Skip every picture. Print each line from the one containing "Task: Apply bold formatting with the B icon" through the end of the records below, word for word.

________________________________________

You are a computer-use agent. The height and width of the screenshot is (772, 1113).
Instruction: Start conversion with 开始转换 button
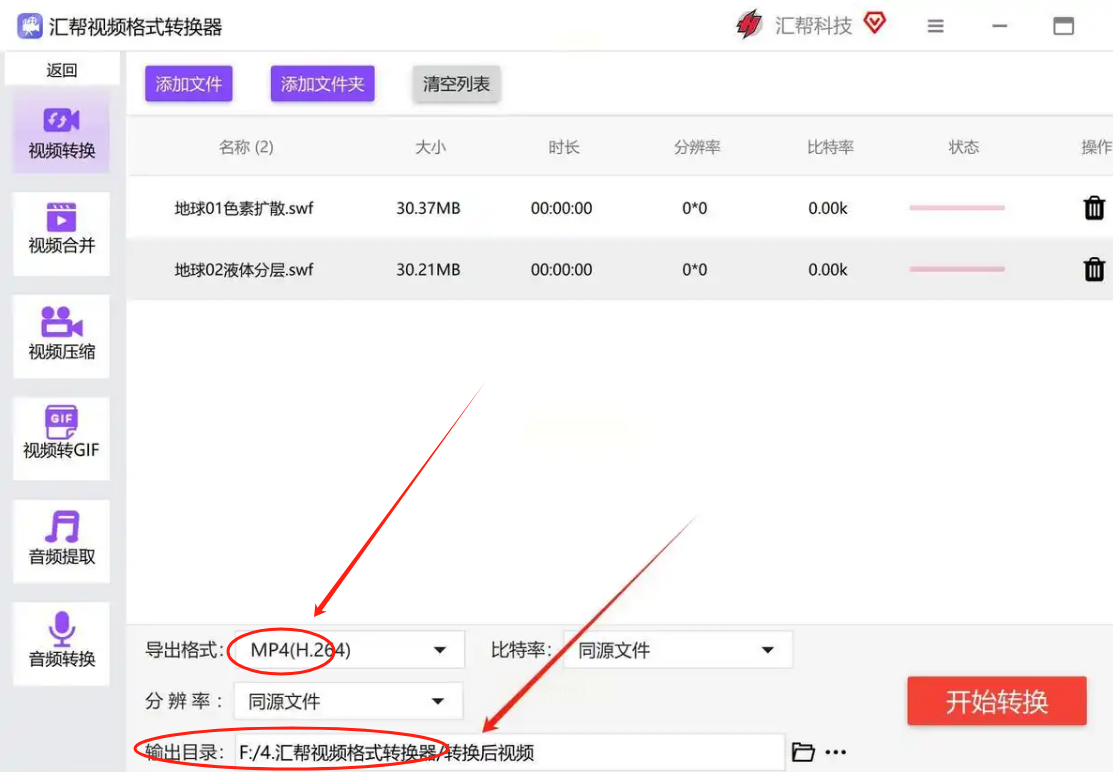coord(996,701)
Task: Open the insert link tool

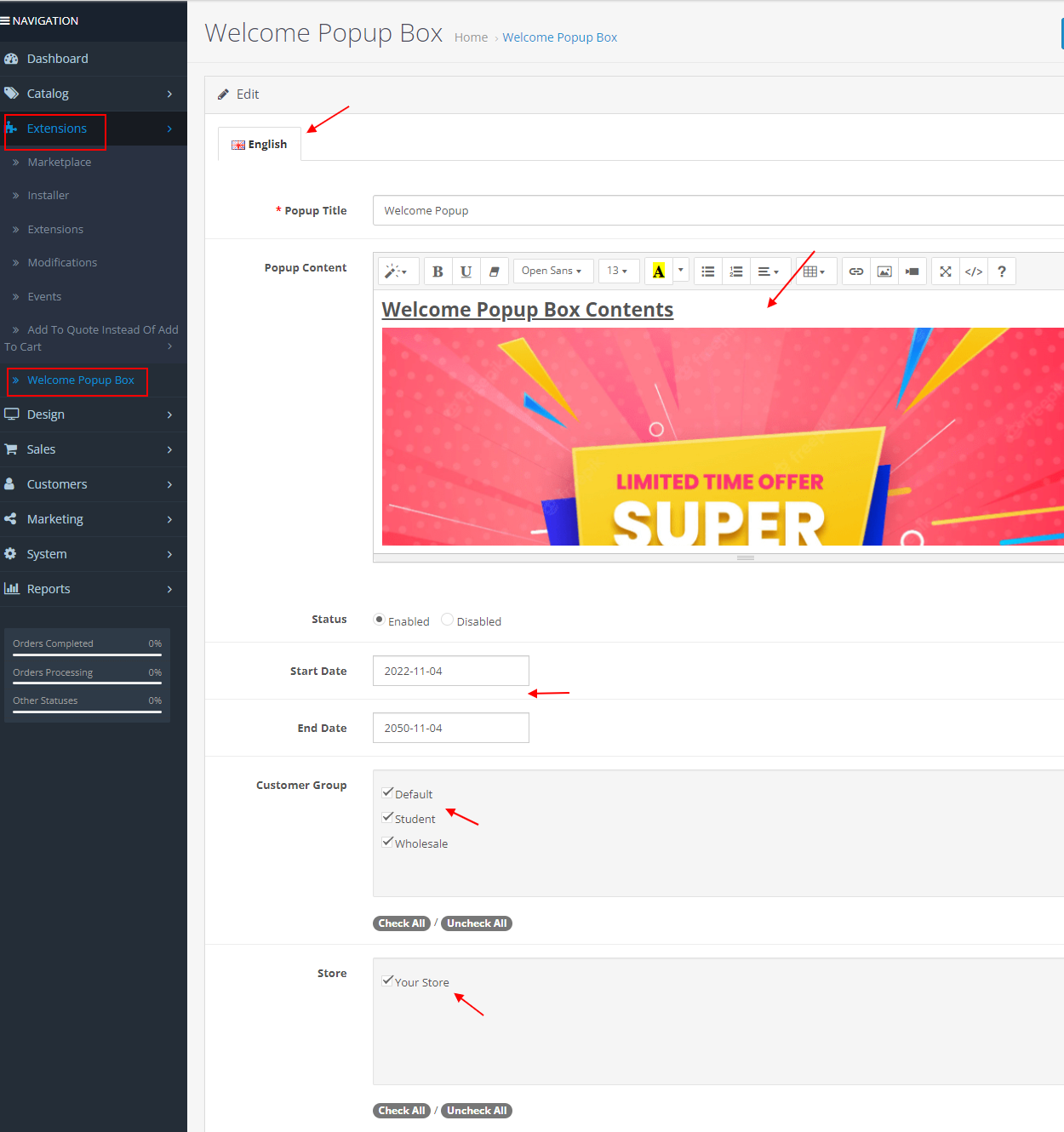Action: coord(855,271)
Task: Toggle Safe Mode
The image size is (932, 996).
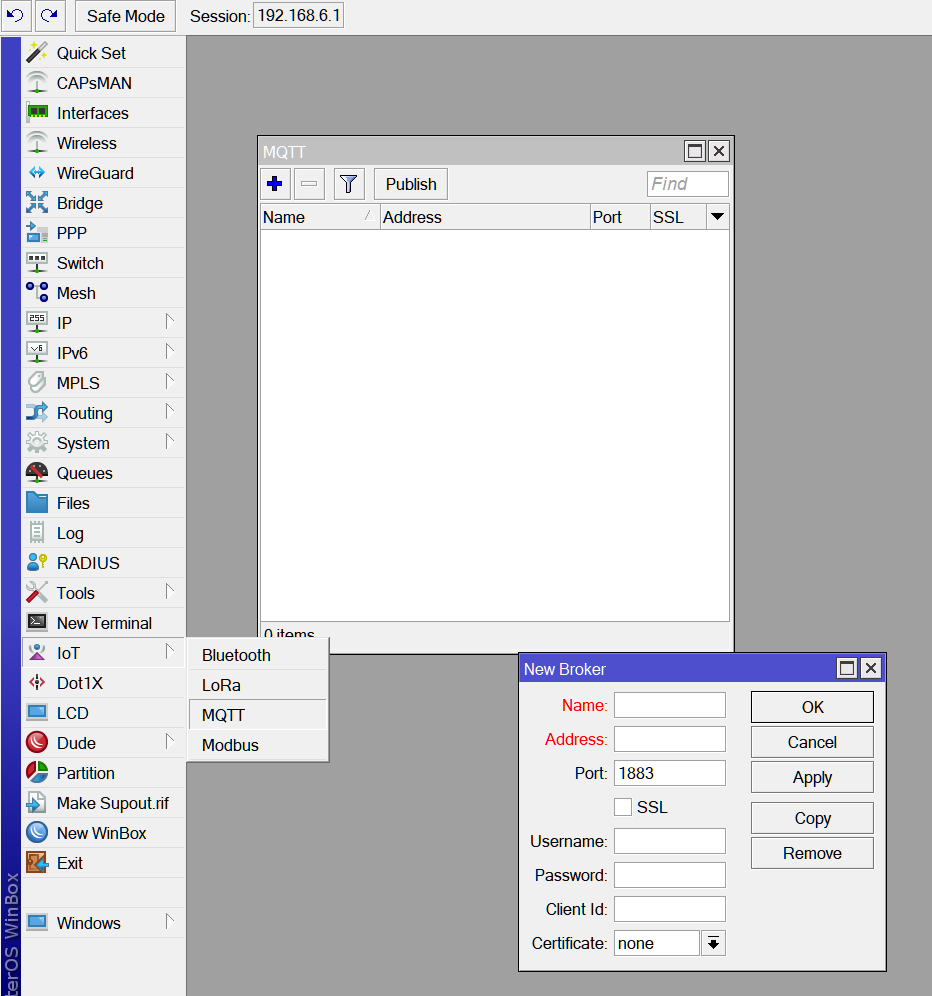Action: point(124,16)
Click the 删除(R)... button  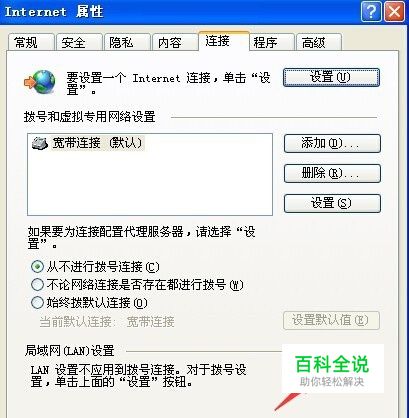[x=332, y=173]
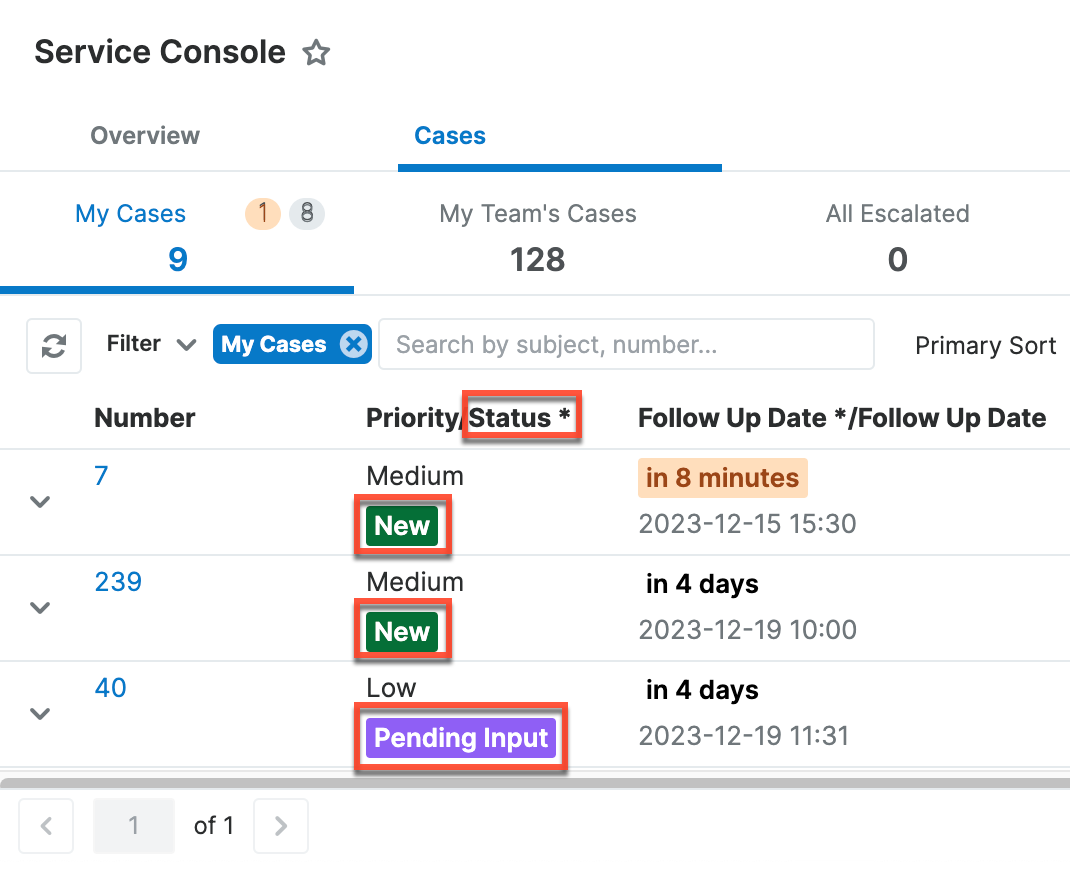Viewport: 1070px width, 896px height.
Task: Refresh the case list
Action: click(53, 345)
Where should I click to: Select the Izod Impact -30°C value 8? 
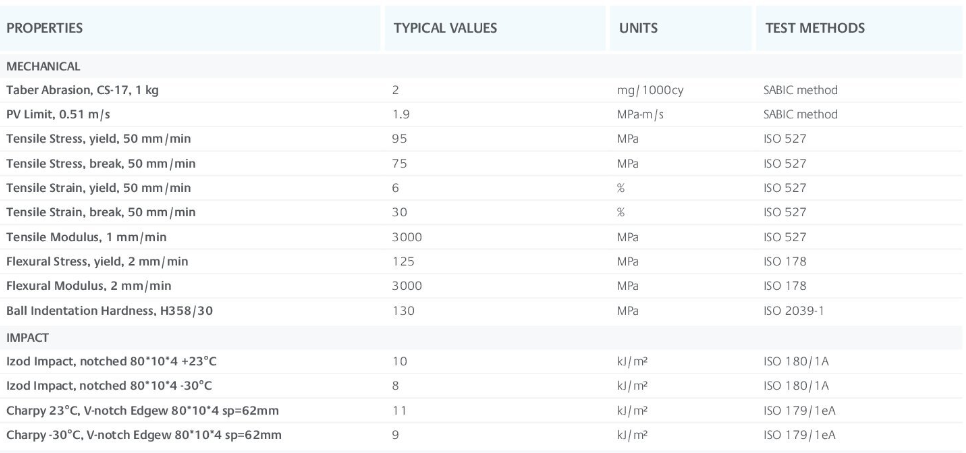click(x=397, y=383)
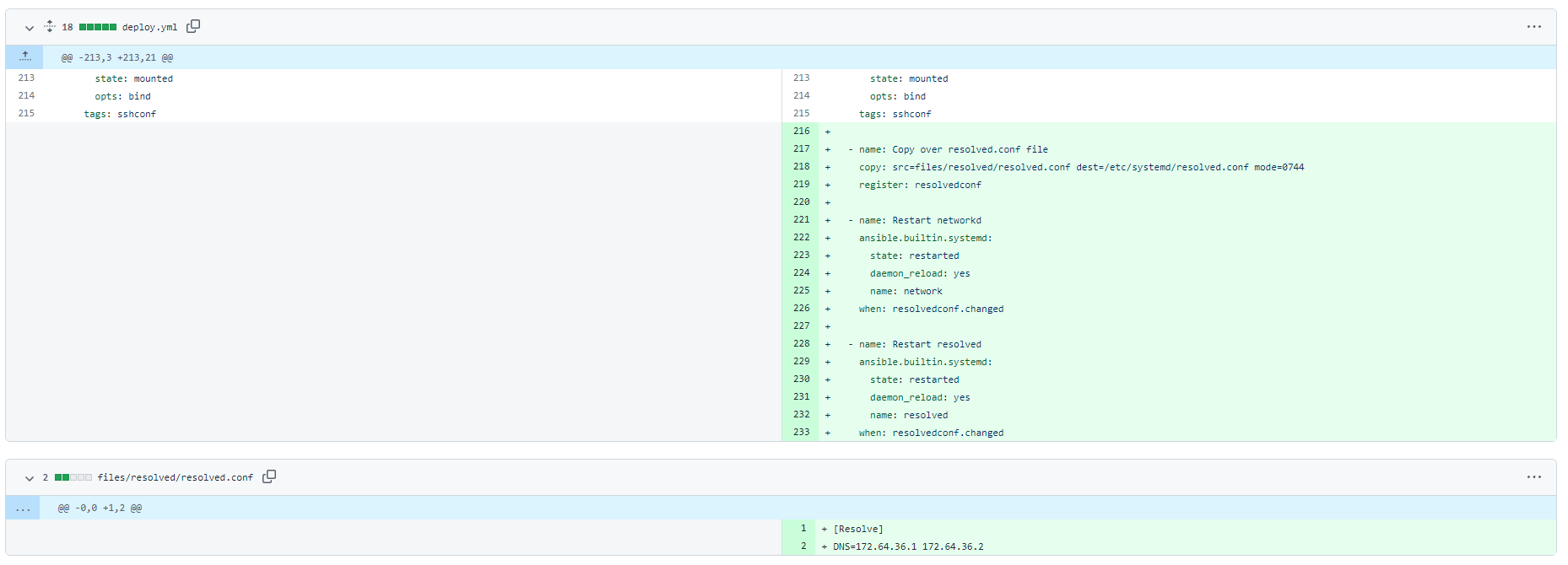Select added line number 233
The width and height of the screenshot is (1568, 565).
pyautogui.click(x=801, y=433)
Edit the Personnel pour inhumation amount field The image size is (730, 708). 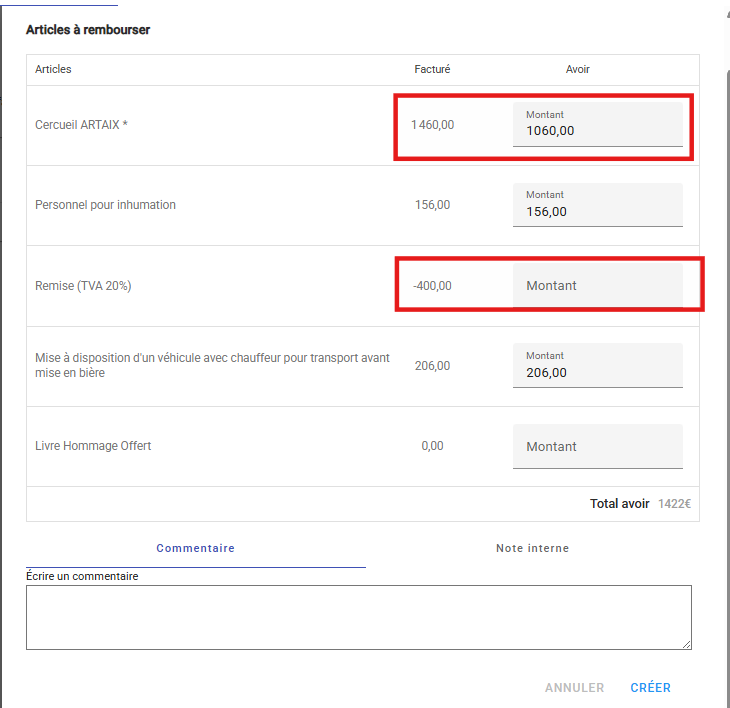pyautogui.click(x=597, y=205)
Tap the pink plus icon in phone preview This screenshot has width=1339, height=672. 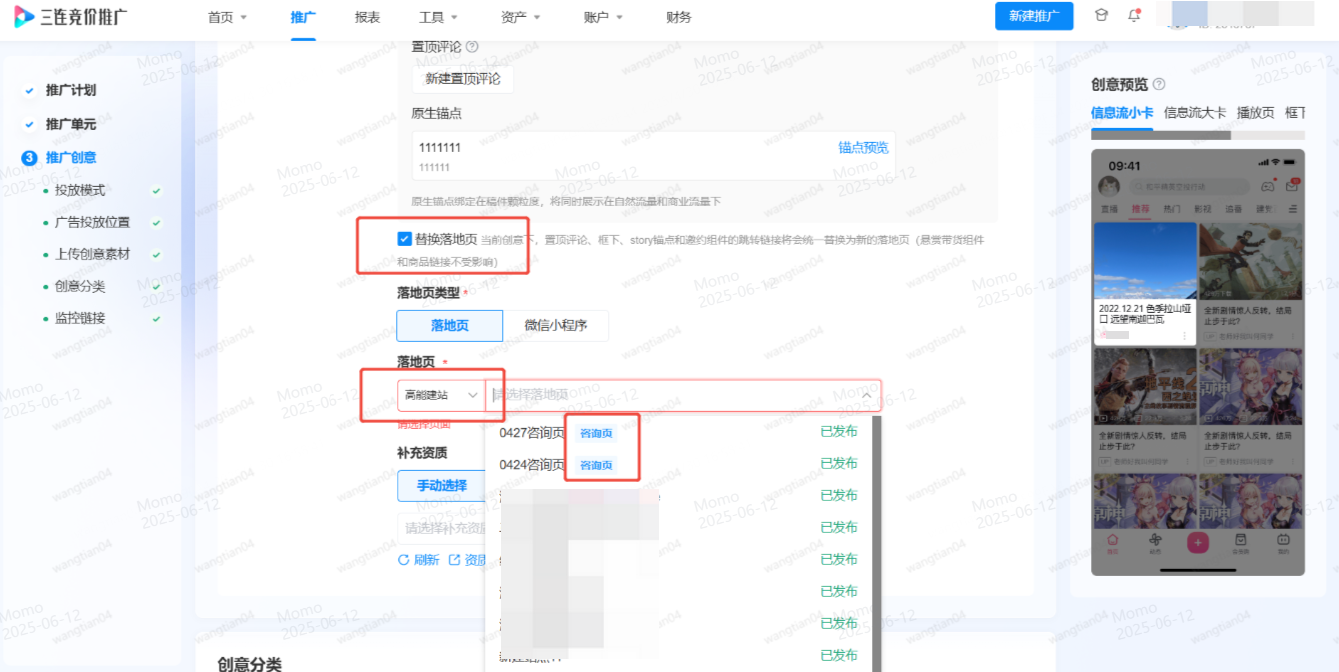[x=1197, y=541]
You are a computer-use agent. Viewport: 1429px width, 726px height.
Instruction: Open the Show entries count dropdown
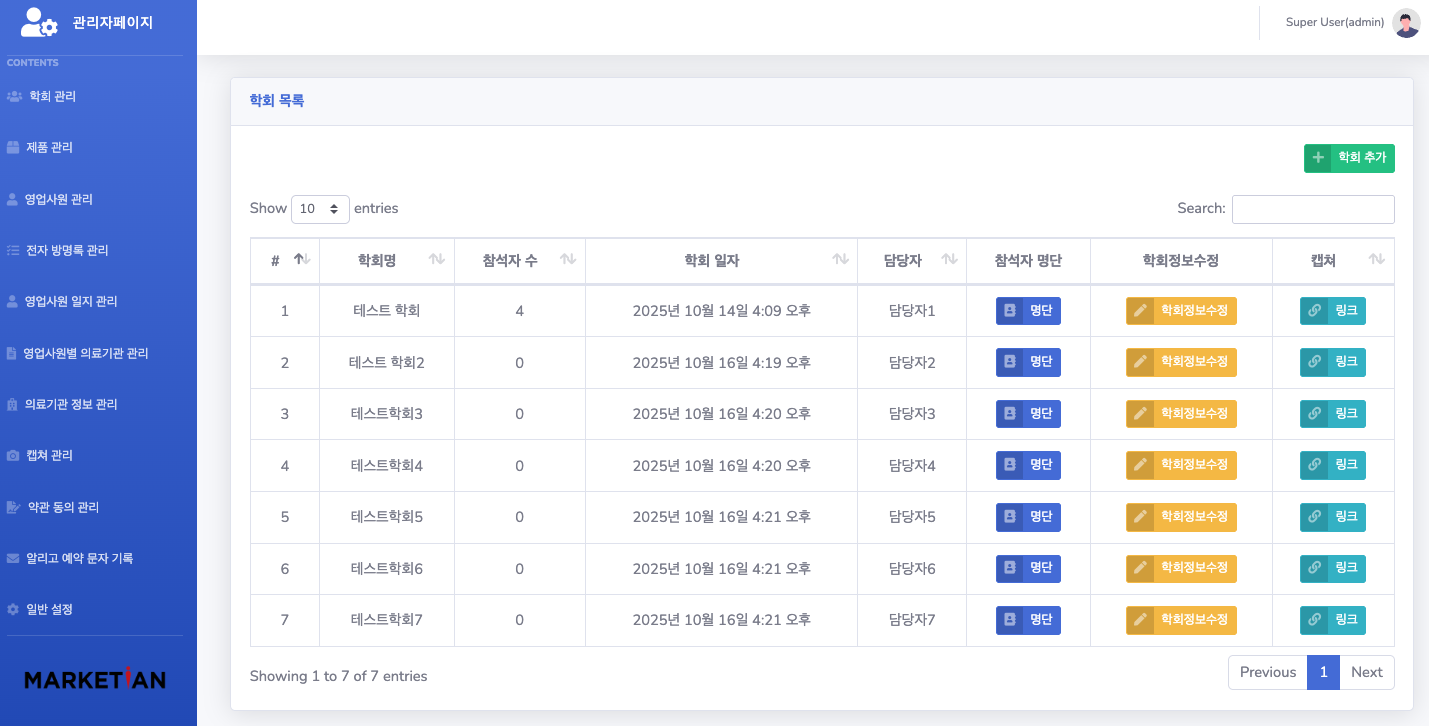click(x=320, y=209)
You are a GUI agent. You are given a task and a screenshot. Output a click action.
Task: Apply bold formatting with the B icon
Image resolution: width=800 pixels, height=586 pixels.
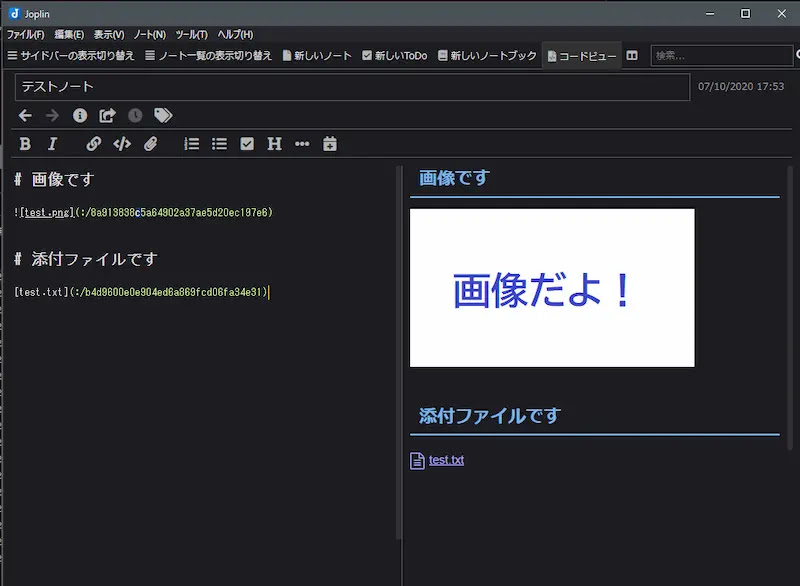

________________________________________

• _Task result_:
Task: Apply bold formatting with the B icon
Image resolution: width=800 pixels, height=586 pixels.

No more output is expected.